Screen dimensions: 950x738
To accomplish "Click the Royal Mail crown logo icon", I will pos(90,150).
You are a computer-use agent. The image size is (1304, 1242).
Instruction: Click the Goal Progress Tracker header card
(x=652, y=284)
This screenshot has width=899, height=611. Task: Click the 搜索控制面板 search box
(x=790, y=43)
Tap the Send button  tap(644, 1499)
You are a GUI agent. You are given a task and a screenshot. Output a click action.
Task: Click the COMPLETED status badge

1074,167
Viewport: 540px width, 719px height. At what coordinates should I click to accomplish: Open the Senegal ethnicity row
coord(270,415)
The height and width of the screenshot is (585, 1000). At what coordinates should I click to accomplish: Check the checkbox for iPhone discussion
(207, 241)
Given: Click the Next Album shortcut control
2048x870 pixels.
● ● ● ● ● ● ●
Transcribe exactly, and only, the lines that extend from the one containing "You are a GUI" to the end of the records above, inclusive of both.

## Your response
You are a GUI agent. You are given a task and a screenshot. Output a click action.
Task: Click the COMPLETED status badge

1074,167
Viewport: 540px width, 719px height. At what coordinates should I click to accomplish: Open the Senegal ethnicity row
coord(270,415)
The height and width of the screenshot is (585, 1000). At what coordinates should I click to accomplish: Check the checkbox for iPhone discussion
(207, 241)
Given: Click the Next Album shortcut control
2048x870 pixels.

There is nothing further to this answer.